Given text
What's Words Worth? is the second live album by the band Motörhead, recorded on 18 February 1978, but not released until 1983 on Big Beat Records, some five years later. It is a collection of songs they played in the mid-late 70s; pretty much none of this material has been part of their live set since the early-mid 80s.

Background
Wilko Johnson organised a charity event on 18 February 1978, at The Roundhouse in London, to raise money for the preservation of William Wordsworth manuscripts. Motörhead & Chiswick Records labelmates The Count Bishops, plus Wilko Johnson, were on the bill, but for contractual reasons Motörhead needed to perform under the name Iron Fist and the Hordes from Hell, part of which would later be used for the name of a studio album, Iron Fist. During this performance Mick Farren joined them on-stage for a rendition of "Lost Johnny", which wasn't included in the album and still hasn't been released. The Rolling Stones Mobile recording studio had been hired to record the 'Bishops live for an upcoming LP, and Motörhead manager at the time Tony Secunda asked if they could record his band also. Following issues with Secunda shortly after this gig, the band changed managers back to Doug Smith, though Secunda had been given a copy of the concert after the show. Secunda left England and returned to the USA not long after this, but the master tape had been kept by Chiswick. As money was always an issue with the band in these days, Smith remembered the tapes and a deal was done to release the recordings (partly) in 1983. As Ted Carroll states in the liner notes: 

Lemmy is heard at the end of the concert to say "read plenty of Wordsworth" and as a result the album got its title because of this.

What is asked
Continue the article about the Motörhead album What's Words Worth? from its last sentence.

Dataset content
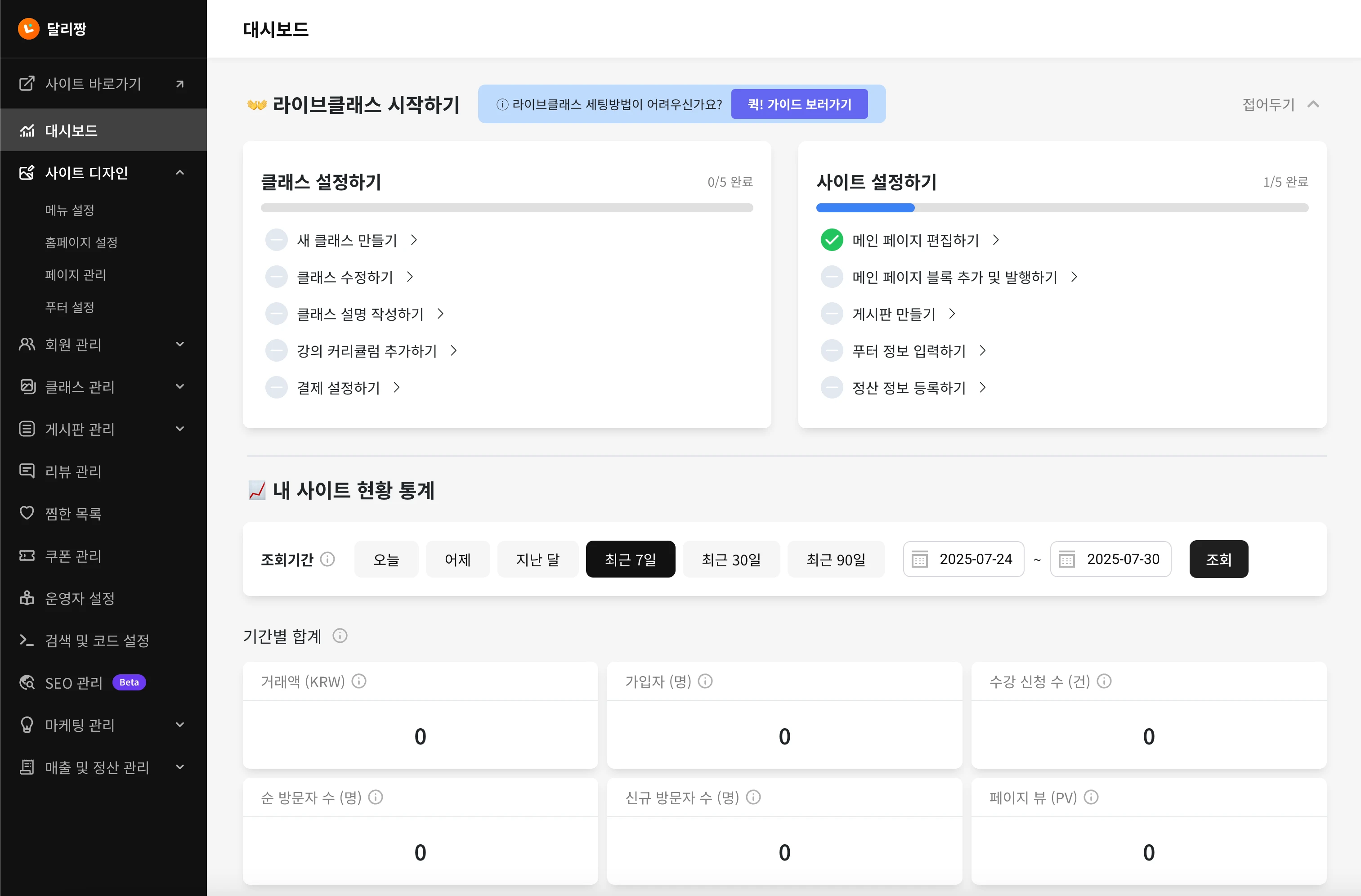
Task: Click the 사이트 바로가기 external-link arrow icon
Action: coord(179,84)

Task output
Release
Chiswick Records boss Ted Carroll organised the Rolling Stones mobile truck to record the event, and later released the album through his Big Beat Records label in 1983 (NED 2). Since then it has been re-released with other titles and/or other sleeves, among others as "The Watcher" in Canada, "City Kids," "Live, Loud and Lewd" and "Iron Fist and the Hordes from Hell." In 2017, this concert was re-released on 3-LP box set of Motörhead's debut album, specially for Record Store Day.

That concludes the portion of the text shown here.